The connection of the cross yoke 660 by either end thereof to the right hand side linkage system 676 and the left hand linkage 678 also permits the movement of the rear frame 602 relative to the yoke so that the distance between the rear frame 602 and the yoke 660 can vary depending on the use conditions encountered by the grouting machine 400 and specifically by the grout pick-up assembly 430.
The variable distance between the right and left hand sides of the rear frame 602 and yoke 660 is shown in FIG. 19 by dimension y on the right hand side (R) and dimension x on the left hand side (L) as viewed in the forward facing direction of grouting machine 400. Thus the rear frame 602 pivots about the pivot bolt 622 in a manner which permits the grout take-up belt 440 to remain in position about the front roller drum 436 and the rear roller drum 438. This adjustment action will be further described below.
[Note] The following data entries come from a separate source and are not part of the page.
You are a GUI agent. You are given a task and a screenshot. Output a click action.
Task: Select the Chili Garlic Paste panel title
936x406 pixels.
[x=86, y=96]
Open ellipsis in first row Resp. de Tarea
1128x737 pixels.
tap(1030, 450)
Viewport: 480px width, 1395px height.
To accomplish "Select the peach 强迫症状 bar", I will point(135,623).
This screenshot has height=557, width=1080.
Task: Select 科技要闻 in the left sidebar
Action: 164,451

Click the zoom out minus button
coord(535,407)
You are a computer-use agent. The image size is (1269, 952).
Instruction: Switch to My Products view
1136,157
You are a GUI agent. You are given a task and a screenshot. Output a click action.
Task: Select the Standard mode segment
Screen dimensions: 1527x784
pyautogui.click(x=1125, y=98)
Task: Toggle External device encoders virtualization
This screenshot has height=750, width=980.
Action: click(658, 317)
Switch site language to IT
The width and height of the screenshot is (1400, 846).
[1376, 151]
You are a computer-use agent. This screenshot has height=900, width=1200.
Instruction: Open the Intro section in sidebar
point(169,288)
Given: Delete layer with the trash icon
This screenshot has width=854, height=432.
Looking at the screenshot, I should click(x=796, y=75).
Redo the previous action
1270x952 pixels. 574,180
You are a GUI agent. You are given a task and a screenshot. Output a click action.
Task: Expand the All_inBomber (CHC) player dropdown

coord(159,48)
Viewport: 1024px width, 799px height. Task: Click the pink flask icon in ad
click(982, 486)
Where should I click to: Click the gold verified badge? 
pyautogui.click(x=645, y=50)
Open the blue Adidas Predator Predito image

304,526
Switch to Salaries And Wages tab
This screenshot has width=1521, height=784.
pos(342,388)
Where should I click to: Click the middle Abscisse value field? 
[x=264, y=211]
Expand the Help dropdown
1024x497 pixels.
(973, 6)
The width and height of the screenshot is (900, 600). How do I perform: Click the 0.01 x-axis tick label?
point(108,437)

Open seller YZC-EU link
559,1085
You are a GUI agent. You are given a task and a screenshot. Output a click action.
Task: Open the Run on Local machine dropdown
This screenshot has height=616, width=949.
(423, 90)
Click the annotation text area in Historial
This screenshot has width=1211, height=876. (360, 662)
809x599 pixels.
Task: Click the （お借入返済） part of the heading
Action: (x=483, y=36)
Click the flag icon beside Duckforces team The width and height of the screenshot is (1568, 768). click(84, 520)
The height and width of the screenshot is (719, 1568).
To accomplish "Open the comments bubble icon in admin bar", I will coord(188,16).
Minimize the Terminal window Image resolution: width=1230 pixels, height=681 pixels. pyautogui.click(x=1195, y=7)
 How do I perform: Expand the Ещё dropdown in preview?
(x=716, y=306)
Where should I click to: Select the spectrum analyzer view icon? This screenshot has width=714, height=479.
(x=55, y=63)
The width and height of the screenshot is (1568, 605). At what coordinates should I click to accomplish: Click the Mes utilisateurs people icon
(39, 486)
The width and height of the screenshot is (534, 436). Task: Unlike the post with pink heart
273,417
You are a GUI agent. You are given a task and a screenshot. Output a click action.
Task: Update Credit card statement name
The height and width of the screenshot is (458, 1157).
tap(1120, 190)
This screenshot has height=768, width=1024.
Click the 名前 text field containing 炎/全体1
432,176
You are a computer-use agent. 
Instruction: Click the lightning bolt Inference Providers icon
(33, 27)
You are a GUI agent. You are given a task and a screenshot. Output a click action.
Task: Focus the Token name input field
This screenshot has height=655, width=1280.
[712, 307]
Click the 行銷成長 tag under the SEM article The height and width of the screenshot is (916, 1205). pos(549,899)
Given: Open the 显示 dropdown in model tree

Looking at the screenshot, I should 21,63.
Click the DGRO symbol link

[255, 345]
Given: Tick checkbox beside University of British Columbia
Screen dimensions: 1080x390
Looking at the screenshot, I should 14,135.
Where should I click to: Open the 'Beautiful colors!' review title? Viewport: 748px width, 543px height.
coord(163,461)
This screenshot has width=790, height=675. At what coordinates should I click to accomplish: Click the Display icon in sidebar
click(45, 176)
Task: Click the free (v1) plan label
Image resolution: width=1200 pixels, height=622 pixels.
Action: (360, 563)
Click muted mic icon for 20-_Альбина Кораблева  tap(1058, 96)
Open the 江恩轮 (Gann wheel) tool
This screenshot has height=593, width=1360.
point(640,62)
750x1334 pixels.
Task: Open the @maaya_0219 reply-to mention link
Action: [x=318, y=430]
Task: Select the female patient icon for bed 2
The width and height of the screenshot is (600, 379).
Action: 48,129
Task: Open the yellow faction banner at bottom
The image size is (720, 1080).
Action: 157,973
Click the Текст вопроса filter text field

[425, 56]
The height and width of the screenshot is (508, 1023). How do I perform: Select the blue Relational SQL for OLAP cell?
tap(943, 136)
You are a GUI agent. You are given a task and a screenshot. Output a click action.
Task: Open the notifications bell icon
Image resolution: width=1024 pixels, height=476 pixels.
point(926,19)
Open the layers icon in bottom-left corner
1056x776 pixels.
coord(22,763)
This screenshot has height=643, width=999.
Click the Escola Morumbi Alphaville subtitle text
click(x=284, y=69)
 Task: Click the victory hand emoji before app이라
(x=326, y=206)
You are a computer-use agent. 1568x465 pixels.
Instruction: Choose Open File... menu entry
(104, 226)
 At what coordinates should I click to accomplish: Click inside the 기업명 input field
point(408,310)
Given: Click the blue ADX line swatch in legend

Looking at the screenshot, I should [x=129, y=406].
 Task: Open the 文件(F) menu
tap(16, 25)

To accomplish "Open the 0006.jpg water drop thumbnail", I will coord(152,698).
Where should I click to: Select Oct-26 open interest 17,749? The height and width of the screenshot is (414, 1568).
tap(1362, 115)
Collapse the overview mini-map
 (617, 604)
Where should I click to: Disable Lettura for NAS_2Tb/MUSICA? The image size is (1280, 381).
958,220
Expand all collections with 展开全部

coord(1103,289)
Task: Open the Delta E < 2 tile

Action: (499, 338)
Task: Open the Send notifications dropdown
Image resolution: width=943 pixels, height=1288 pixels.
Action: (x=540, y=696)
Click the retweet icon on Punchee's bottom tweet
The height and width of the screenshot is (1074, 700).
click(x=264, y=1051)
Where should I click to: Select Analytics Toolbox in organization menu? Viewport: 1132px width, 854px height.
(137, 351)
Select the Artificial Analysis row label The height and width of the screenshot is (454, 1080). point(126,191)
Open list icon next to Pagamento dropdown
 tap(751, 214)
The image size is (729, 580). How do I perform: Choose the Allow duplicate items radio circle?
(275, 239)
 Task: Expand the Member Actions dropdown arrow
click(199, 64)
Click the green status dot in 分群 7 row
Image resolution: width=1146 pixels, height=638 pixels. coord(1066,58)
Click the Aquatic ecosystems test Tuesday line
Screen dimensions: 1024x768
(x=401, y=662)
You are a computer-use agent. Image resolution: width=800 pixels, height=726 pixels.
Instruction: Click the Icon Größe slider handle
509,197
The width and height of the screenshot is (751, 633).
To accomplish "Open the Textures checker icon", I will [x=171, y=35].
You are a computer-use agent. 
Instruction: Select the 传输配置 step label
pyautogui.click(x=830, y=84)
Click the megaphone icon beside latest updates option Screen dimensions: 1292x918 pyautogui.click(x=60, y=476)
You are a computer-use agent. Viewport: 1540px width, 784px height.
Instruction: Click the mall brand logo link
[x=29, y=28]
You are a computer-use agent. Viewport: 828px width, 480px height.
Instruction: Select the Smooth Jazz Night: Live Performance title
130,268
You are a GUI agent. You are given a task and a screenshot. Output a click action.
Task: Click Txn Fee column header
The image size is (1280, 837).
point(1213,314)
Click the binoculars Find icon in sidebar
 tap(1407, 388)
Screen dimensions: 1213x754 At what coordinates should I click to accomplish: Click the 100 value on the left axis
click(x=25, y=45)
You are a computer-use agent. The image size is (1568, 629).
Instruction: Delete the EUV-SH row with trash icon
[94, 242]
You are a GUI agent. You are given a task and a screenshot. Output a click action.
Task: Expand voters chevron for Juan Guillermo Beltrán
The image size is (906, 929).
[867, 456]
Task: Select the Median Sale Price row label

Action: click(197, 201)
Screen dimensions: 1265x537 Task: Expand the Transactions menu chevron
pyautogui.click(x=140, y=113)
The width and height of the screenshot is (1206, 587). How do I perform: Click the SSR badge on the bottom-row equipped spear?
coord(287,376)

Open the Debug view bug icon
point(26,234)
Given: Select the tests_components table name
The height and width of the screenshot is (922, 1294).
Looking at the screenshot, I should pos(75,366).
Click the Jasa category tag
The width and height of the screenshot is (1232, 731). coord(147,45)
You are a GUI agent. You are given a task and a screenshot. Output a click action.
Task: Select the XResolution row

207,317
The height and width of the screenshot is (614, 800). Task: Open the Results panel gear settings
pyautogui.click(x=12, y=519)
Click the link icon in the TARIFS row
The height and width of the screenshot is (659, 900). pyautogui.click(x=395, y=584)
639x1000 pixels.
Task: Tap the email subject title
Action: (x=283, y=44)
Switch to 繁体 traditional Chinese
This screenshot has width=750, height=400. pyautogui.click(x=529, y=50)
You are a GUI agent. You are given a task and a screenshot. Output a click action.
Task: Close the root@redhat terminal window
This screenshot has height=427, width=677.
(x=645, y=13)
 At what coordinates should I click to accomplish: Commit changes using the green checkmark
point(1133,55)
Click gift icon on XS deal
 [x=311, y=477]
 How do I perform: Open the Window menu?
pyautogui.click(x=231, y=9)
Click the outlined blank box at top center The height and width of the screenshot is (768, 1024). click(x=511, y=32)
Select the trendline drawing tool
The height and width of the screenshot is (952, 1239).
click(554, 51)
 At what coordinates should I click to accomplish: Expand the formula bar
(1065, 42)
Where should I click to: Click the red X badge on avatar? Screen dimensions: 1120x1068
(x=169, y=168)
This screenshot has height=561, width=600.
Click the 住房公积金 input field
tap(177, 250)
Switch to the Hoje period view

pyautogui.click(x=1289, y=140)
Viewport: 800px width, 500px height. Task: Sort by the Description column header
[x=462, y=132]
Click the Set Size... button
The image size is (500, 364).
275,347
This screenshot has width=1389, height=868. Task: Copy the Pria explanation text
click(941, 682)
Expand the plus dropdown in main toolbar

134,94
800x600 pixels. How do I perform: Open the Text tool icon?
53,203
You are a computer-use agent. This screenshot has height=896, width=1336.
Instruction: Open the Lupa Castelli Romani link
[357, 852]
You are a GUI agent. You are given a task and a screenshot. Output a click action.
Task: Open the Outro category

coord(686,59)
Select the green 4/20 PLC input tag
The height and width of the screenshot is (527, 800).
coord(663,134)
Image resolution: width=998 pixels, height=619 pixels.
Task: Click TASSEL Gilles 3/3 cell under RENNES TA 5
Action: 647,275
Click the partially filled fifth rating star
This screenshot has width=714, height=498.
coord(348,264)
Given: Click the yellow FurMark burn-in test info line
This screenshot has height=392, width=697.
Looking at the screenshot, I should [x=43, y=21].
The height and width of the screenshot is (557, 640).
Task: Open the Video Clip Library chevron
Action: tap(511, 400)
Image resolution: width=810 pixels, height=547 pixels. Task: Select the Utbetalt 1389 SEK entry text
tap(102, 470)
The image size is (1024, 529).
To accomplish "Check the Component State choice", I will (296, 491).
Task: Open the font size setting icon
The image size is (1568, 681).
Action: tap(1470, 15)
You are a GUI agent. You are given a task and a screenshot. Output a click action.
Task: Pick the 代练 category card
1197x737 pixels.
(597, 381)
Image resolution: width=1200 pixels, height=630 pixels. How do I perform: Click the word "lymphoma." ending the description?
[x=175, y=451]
The adjustment action permitted by the pivoting of the rear assembly frame 602 about pivot in 622 which controls the variable distances x and y is actuated through the linkage systems 676 and 678 on the left hand side. These linkage systems are actuated by the actuator disk 680 on the right hand side and 682 on the left hand side which are rotatably or loosely mounted on the rear roller drum axle 656.
The rear roller drum 438 is shown in FIG. 25 without the left hand side linkage system 678. In this FIG. 25 the king pin 614 is shown in relation to the underslung yoke 660 and the left side mounting plate 652 and the upper cross brace 646 and the lower cross brace 648. The pivot pin 622 is also shown in this side view. The top collar 662 is shown clamping the king pin 614 by means of connector bolt 664. A mounting hole 684 is provided in the end of yoke 660 for mounting the pivot bolt 708 (FIG. 26). A similar mounting hole is provided in the opposite right hand end of yoke 660 for mounting a pivot bolt for the right hand side linkage system 676.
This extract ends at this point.